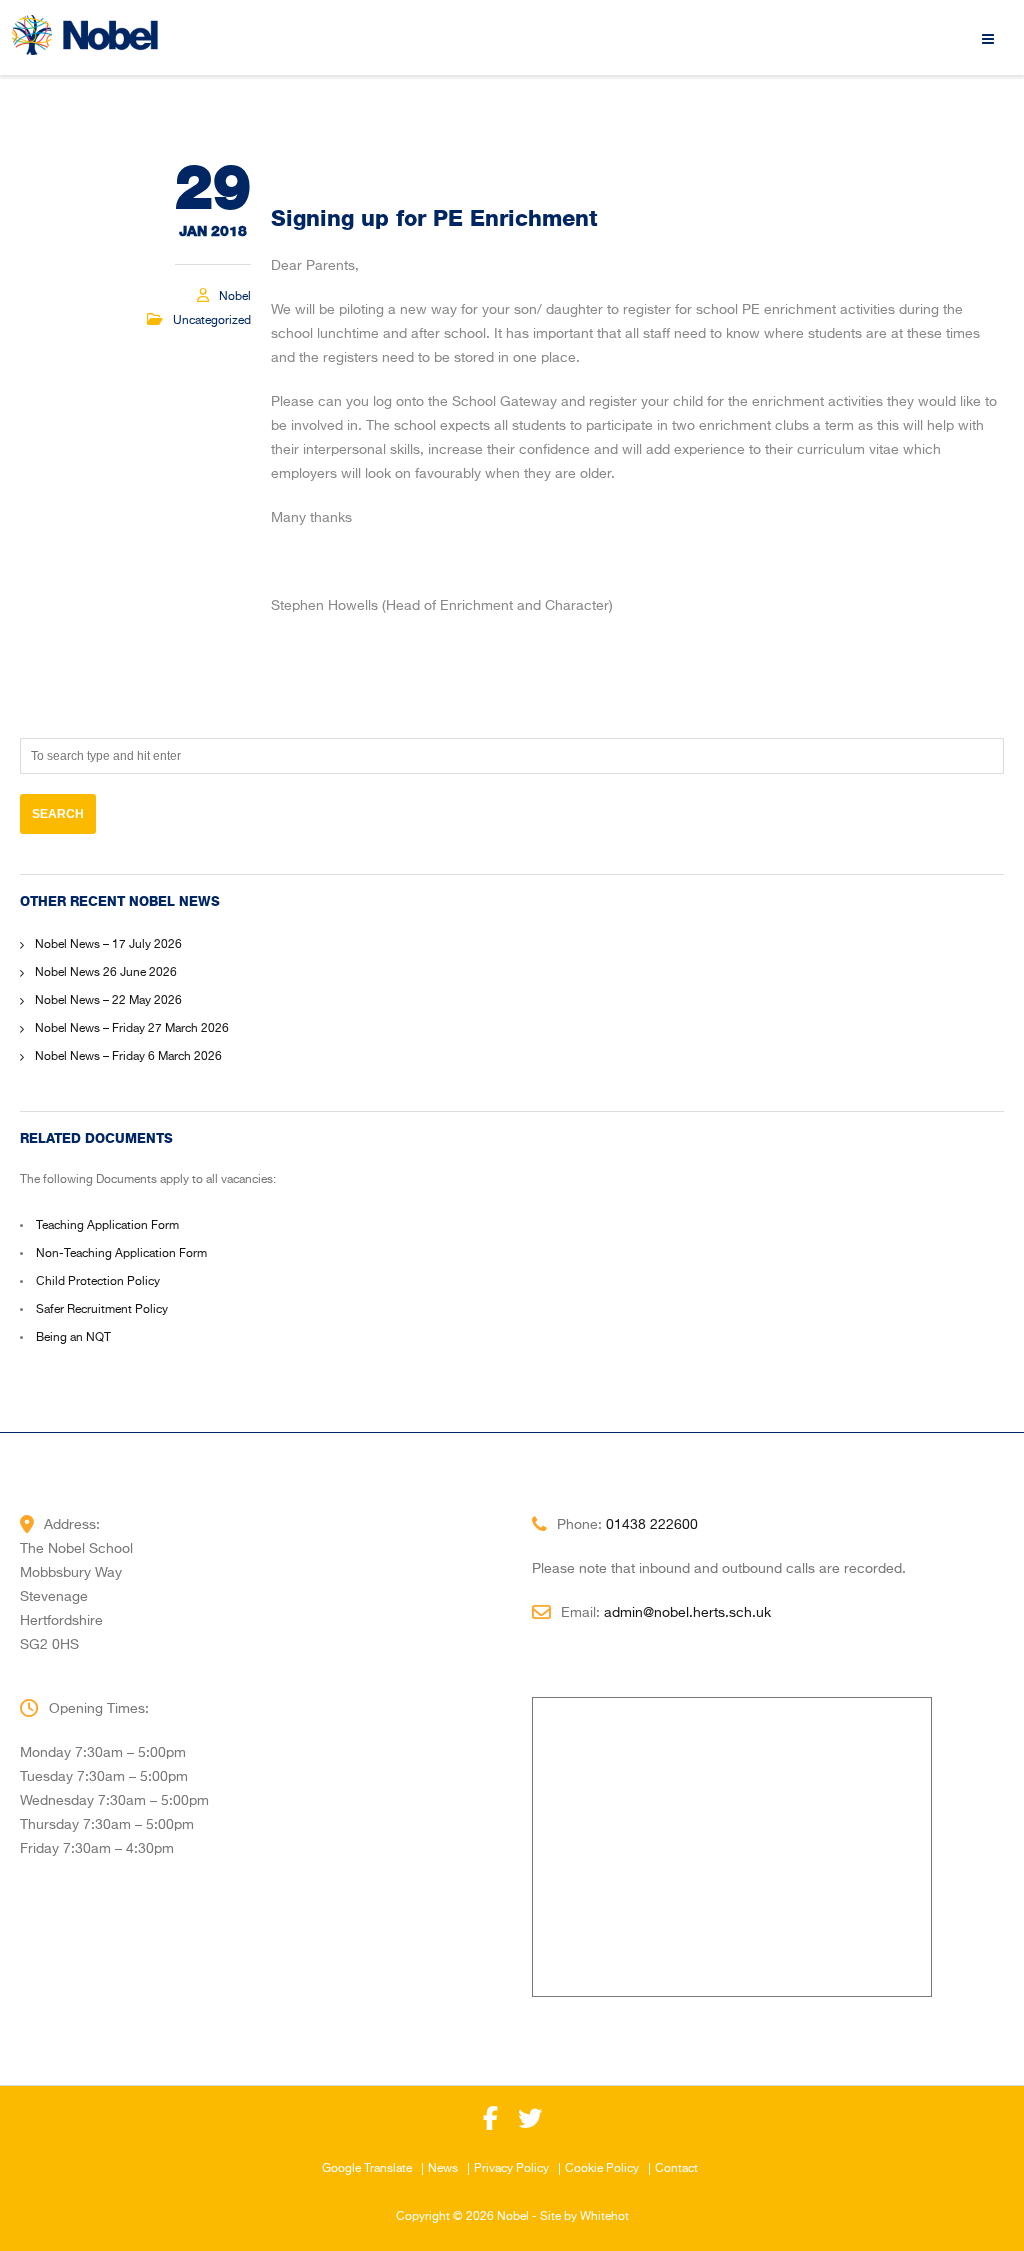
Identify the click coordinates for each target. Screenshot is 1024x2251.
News (443, 2169)
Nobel (513, 2217)
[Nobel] (85, 35)
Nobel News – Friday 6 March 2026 (128, 1057)
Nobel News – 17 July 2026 (108, 945)
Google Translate (367, 2169)
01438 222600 (652, 1525)
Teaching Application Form (107, 1226)
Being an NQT (73, 1338)
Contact (676, 2169)
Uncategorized (212, 321)
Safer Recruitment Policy (102, 1310)
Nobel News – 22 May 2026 (108, 1001)
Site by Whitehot (584, 2217)
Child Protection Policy (98, 1282)
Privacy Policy (511, 2169)
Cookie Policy (602, 2169)
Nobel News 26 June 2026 (106, 973)
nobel (235, 297)
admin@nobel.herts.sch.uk (687, 1613)
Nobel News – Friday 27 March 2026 (132, 1029)
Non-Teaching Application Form (121, 1254)
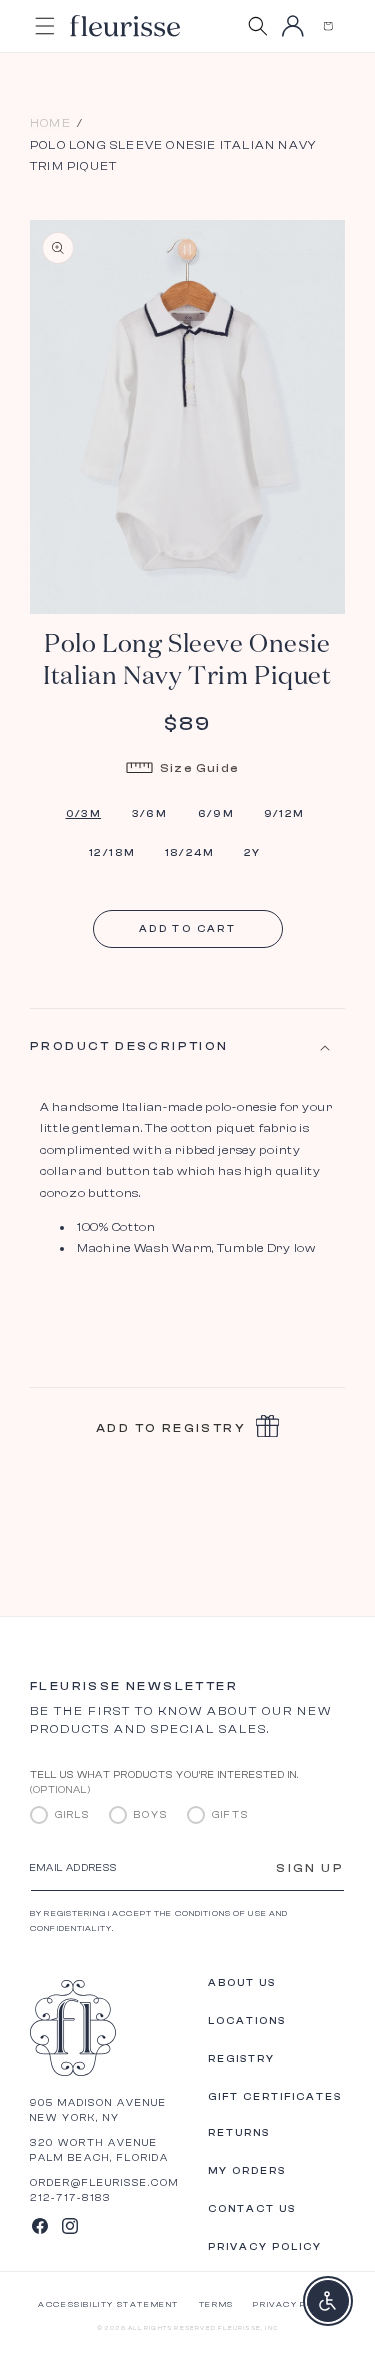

▶ [Description of the task]: The whole listing should be printed again exactly as written, images excluded.

▶ [Answer section]:
Identify the click coordinates for each target. Screenshot is 1024x2251.
News (443, 2169)
Nobel (513, 2217)
[Nobel] (85, 35)
Nobel News – Friday 6 March 2026 (128, 1057)
Nobel News – 17 July 2026 (108, 945)
Google Translate (367, 2169)
01438 222600 (652, 1525)
Teaching Application Form (107, 1226)
Being an NQT (73, 1338)
Contact (676, 2169)
Uncategorized (212, 321)
Safer Recruitment Policy (102, 1310)
Nobel News – 22 May 2026 (108, 1001)
Site by Whitehot (584, 2217)
Child Protection Policy (98, 1282)
Privacy Policy (511, 2169)
Cookie Policy (602, 2169)
Nobel News 26 June 2026 (106, 973)
nobel (235, 297)
admin@nobel.herts.sch.uk (687, 1613)
Nobel News – Friday 27 March 2026 (132, 1029)
Non-Teaching Application Form (121, 1254)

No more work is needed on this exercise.